| DATASET EXCERPTS |
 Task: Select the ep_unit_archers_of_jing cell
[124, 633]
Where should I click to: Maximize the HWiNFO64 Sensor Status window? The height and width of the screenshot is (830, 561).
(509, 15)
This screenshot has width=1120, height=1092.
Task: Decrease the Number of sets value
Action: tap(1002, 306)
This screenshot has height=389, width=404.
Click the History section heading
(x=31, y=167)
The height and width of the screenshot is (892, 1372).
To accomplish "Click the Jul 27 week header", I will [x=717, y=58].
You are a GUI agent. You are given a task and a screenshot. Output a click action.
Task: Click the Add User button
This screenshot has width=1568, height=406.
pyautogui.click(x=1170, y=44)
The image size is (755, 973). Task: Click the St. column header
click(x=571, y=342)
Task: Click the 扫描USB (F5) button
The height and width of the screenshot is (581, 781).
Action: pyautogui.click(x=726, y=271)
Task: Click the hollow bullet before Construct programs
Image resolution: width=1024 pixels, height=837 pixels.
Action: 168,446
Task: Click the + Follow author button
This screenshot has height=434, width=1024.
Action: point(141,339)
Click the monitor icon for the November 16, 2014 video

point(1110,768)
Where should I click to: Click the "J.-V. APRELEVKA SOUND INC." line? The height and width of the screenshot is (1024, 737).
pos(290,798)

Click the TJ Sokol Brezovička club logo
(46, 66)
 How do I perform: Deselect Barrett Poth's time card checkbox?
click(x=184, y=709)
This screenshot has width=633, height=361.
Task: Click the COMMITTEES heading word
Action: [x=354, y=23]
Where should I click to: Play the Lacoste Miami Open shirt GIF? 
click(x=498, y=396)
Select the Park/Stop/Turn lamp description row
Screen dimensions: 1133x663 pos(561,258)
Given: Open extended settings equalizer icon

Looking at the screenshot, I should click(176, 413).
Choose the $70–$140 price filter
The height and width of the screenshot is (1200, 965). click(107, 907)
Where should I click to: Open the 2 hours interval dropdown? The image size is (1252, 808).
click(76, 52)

| INSTRUCTIONS FOR THE TASK |
Repeat every line of the data verbatim.

| TASK OUTPUT |
 Task: Select the ep_unit_archers_of_jing cell
[124, 633]
Where should I click to: Maximize the HWiNFO64 Sensor Status window? The height and width of the screenshot is (830, 561).
(509, 15)
This screenshot has width=1120, height=1092.
Task: Decrease the Number of sets value
Action: tap(1002, 306)
This screenshot has height=389, width=404.
Click the History section heading
(x=31, y=167)
The height and width of the screenshot is (892, 1372).
To accomplish "Click the Jul 27 week header", I will [x=717, y=58].
You are a GUI agent. You are given a task and a screenshot. Output a click action.
Task: Click the Add User button
This screenshot has width=1568, height=406.
pyautogui.click(x=1170, y=44)
The image size is (755, 973). Task: Click the St. column header
click(x=571, y=342)
Task: Click the 扫描USB (F5) button
The height and width of the screenshot is (581, 781).
Action: pyautogui.click(x=726, y=271)
Task: Click the hollow bullet before Construct programs
Image resolution: width=1024 pixels, height=837 pixels.
Action: 168,446
Task: Click the + Follow author button
This screenshot has height=434, width=1024.
Action: point(141,339)
Click the monitor icon for the November 16, 2014 video

point(1110,768)
Where should I click to: Click the "J.-V. APRELEVKA SOUND INC." line? The height and width of the screenshot is (1024, 737).
pos(290,798)

Click the TJ Sokol Brezovička club logo
(46, 66)
 How do I perform: Deselect Barrett Poth's time card checkbox?
click(x=184, y=709)
This screenshot has width=633, height=361.
Task: Click the COMMITTEES heading word
Action: [x=354, y=23]
Where should I click to: Play the Lacoste Miami Open shirt GIF? 
click(x=498, y=396)
Select the Park/Stop/Turn lamp description row
Screen dimensions: 1133x663 pos(561,258)
Given: Open extended settings equalizer icon

Looking at the screenshot, I should click(176, 413).
Choose the $70–$140 price filter
The height and width of the screenshot is (1200, 965). click(107, 907)
Where should I click to: Open the 2 hours interval dropdown? The image size is (1252, 808).
click(76, 52)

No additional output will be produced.